# [Task to carry out]
Nothing after the line containing "[:lol:] (586, 909)" belongs in the answer; write out exactly every line from the start of the material up to it, including it.

START Information provided

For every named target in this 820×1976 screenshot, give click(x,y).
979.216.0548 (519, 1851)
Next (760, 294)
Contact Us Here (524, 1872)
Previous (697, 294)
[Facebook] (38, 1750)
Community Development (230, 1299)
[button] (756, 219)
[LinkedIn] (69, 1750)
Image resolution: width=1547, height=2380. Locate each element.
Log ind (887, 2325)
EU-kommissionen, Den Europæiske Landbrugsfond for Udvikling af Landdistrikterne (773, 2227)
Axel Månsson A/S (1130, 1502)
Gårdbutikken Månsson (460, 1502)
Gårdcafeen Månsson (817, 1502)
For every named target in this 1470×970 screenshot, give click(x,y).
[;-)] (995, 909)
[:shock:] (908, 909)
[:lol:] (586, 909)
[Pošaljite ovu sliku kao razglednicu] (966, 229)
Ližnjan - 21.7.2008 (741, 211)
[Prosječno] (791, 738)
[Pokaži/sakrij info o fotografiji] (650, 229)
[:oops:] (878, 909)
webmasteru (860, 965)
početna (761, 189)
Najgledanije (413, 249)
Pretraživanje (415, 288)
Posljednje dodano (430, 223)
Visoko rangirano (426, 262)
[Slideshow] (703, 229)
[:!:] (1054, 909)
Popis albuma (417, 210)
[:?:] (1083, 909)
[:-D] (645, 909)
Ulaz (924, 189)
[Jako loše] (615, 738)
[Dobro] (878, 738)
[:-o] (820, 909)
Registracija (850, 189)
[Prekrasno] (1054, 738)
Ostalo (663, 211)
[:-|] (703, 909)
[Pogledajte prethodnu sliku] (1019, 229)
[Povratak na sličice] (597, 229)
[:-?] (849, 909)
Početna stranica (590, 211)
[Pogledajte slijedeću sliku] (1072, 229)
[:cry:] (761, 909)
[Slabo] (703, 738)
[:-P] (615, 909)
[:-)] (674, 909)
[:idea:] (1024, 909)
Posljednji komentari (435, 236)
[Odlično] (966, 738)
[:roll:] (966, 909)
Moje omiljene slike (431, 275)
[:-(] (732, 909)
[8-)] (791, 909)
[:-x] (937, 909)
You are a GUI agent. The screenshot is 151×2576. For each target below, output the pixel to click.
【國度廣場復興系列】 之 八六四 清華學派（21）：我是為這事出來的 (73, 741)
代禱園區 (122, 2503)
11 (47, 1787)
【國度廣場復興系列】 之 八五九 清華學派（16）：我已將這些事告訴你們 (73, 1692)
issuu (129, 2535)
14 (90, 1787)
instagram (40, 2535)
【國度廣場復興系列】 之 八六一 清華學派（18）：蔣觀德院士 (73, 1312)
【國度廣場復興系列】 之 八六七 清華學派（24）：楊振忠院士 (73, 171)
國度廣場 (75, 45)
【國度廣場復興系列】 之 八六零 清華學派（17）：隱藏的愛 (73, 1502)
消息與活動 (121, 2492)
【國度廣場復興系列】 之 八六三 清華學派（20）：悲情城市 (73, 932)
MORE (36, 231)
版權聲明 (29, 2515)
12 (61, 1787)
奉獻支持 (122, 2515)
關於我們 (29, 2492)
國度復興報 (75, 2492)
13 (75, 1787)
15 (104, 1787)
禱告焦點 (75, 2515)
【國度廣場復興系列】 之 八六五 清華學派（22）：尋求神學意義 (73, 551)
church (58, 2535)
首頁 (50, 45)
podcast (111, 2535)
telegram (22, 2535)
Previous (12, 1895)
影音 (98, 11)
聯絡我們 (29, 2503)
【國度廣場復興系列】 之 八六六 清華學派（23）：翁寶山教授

END Information provided

# [Solution to this task]
For every named target in this 820×1976 screenshot, give click(x,y).
979.216.0548 (519, 1851)
Next (760, 294)
Contact Us Here (524, 1872)
Previous (697, 294)
[Facebook] (38, 1750)
Community Development (230, 1299)
[button] (756, 219)
[LinkedIn] (69, 1750)
Image resolution: width=1547, height=2380. Locate each element.
Log ind (887, 2325)
EU-kommissionen, Den Europæiske Landbrugsfond for Udvikling af Landdistrikterne (773, 2227)
Axel Månsson A/S (1130, 1502)
Gårdbutikken Månsson (460, 1502)
Gårdcafeen Månsson (817, 1502)
For every named target in this 1470×970 screenshot, give click(x,y).
[;-)] (995, 909)
[:shock:] (908, 909)
[:lol:] (586, 909)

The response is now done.